[SOURCE PASSAGE]

RadEval: A framework for radiology text evaluation
This work addresses the need for standardized evaluation in radiology report generation, facilitating reproducibility and benchmarking, though it is incremental as it builds on existing metrics and tools.
The authors tackled the problem of evaluating radiology texts by introducing RadEval, a unified open-source framework that consolidates diverse metrics, refines implementations, and releases an expert dataset with over 450 error labels, showing how metrics correlate with radiologist judgment.
We introduce RadEval, a unified, open-source framework for evaluating radiology texts. RadEval consolidates a diverse range of metrics, from classic n-gram overlap (BLEU, ROUGE) and contextual measures (BERTScore) to clinical concept-based scores (F1CheXbert, F1RadGraph, RaTEScore, SRR-BERT, TemporalEntityF1) and advanced LLM-based evaluators (GREEN). We refine and standardize implementations, extend GREEN to support multiple imaging modalities with a more lightweight model, and pretrain a domain-specific radiology encoder, demonstrating strong zero-shot retrieval performance. We also release a richly annotated expert dataset with over 450 clinically significant error labels and show how different metrics correlate with radiologist judgment. Finally, RadEval provides statistical testing tools and baseline model evaluations across multiple publicly available datasets, facilitating reproducibility and robust benchmarking in radiology report generation.

[/SOURCE PASSAGE]
[DATASET ENTRIES]

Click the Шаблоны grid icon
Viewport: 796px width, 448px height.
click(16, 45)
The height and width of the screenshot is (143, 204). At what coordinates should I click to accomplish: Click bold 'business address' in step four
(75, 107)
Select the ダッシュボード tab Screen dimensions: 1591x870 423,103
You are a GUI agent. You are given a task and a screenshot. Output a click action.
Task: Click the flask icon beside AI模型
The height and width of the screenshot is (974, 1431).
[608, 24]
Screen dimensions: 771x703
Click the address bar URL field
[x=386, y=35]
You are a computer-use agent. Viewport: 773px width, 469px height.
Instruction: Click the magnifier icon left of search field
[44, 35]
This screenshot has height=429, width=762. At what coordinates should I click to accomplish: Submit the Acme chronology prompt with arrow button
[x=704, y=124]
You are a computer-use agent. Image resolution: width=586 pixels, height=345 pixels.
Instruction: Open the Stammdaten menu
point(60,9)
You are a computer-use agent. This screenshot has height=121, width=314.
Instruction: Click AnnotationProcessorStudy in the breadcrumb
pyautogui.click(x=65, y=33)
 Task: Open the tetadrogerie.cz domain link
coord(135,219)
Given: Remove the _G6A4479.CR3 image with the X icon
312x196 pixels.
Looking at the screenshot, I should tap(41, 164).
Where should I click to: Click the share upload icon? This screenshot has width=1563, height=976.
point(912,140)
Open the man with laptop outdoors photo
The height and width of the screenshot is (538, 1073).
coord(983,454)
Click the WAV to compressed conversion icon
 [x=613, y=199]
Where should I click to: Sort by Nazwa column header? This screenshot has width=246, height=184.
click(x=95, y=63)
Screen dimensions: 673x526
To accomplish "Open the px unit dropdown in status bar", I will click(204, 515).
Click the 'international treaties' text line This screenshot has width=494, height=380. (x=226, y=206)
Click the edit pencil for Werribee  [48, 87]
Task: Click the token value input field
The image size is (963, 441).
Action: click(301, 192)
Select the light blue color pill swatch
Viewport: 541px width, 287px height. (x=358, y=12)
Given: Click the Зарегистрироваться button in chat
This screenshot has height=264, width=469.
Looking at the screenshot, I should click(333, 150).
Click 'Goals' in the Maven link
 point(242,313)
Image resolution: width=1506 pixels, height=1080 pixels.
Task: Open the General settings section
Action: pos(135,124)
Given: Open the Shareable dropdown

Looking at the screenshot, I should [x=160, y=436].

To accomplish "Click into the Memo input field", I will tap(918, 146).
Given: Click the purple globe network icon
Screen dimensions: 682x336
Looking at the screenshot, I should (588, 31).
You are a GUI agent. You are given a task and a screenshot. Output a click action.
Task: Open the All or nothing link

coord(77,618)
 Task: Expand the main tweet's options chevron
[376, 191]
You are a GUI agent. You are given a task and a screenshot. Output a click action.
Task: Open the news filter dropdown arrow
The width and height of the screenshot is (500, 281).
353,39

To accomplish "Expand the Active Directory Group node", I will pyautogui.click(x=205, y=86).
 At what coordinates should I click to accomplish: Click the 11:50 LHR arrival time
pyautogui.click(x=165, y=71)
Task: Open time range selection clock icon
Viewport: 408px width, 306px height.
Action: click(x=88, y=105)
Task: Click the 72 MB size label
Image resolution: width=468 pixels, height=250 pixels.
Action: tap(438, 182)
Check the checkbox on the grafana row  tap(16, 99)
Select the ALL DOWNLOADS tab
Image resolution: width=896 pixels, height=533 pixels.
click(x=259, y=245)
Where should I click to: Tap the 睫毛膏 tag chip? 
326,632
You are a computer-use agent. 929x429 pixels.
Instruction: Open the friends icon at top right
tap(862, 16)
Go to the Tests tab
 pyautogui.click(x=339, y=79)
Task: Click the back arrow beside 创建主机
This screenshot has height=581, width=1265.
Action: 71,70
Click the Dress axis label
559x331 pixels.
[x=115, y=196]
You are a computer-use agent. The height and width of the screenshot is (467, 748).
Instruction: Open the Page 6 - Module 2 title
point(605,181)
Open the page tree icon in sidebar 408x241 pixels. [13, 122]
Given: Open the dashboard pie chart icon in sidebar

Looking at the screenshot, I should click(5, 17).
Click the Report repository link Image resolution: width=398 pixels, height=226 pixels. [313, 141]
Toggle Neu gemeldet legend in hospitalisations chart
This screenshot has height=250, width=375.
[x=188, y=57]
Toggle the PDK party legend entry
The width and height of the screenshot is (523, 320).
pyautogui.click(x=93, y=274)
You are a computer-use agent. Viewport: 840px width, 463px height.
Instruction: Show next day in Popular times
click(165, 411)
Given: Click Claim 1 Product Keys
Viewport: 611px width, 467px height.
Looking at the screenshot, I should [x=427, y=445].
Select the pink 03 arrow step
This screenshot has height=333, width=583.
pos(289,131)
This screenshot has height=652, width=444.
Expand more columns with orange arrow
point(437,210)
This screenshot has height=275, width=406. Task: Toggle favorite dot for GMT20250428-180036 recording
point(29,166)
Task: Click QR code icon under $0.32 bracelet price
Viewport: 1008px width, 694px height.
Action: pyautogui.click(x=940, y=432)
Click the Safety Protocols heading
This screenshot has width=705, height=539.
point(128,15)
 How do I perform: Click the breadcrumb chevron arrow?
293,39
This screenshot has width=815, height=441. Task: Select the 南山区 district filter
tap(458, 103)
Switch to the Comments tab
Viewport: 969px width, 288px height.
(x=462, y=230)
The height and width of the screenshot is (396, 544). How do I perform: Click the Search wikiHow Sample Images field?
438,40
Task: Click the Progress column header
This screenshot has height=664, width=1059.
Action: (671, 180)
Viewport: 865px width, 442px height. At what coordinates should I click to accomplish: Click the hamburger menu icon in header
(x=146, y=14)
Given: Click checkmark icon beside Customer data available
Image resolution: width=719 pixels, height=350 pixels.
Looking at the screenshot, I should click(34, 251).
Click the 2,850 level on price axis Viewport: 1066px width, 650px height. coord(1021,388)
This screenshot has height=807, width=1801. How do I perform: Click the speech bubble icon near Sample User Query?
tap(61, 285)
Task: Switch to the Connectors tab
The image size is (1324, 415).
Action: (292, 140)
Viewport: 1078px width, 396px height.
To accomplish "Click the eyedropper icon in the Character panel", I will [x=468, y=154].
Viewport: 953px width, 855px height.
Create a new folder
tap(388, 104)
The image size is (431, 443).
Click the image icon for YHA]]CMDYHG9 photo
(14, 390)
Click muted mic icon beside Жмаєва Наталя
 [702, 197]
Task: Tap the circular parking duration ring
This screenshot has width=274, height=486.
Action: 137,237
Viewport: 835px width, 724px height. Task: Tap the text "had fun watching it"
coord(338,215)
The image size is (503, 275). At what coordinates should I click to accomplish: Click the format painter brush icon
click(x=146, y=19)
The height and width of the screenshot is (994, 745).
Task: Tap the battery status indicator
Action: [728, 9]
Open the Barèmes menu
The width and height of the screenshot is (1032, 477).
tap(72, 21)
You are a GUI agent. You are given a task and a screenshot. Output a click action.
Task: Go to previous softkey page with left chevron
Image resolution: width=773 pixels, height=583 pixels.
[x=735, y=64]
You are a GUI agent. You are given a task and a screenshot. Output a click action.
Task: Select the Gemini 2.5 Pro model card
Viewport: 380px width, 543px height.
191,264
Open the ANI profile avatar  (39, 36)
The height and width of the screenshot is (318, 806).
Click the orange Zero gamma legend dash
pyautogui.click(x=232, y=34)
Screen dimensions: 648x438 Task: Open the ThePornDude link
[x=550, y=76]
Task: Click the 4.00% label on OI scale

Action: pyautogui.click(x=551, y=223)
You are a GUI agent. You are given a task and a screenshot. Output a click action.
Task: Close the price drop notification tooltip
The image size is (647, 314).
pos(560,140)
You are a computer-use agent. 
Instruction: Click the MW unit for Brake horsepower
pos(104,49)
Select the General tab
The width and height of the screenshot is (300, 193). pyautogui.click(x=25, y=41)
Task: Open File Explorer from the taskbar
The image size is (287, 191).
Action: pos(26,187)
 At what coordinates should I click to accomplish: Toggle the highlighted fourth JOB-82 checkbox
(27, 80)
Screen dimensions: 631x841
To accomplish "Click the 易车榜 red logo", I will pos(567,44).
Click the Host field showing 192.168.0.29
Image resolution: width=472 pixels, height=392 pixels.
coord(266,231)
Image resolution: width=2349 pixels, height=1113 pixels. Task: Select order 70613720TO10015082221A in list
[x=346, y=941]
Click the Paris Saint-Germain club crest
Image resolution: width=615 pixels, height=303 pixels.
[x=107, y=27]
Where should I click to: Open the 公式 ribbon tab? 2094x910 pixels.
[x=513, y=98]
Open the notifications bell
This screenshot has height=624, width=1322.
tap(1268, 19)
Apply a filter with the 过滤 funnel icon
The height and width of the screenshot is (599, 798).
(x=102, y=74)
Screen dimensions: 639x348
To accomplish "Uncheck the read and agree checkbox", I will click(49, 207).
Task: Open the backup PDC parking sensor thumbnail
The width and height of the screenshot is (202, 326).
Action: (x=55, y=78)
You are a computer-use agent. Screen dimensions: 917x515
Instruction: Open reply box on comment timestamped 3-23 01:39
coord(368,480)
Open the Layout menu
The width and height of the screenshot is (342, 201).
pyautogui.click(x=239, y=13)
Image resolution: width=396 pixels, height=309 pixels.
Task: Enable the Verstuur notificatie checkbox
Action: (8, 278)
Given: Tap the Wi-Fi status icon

[/DATASET ENTRIES]

[REQUIREMENT A]
Answer these from the RadEval passage, one per line:
(i) How many clinically significant error labels does the released expert dataset contain?
(ii) Which two metrics are listed as classic n-gram overlap measures?
(iii) Which LLM-based evaluator is named?
[REQUIREMENT B]
Retype part of the RadEval passage, starting at the words "RadEval: A framework" and ending after the words "metrics and tools.".
[REQUIREMENT C]
For each statement, say yes or no according to the RadEval passage, and quote the words that decide it:
(i) The work is described as incremental.
(ii) RadEval is a proprietary framework.
(iii) GREEN was extended to support only a single imaging modality.

[EXERCISE RESPONSE A]
(i) Over 450.
(ii) BLEU and ROUGE.
(iii) GREEN.

[EXERCISE RESPONSE B]
RadEval: A framework for radiology text evaluation
This work addresses the need for standardized evaluation in radiology report generation, facilitating reproducibility and benchmarking, though it is incremental as it builds on existing metrics and tools.

[EXERCISE RESPONSE C]
(i) Yes: "though it is incremental as it builds on existing metrics and tools"
(ii) No: "a unified, open-source framework for evaluating radiology texts"
(iii) No: "extend GREEN to support multiple imaging modalities with a more lightweight model"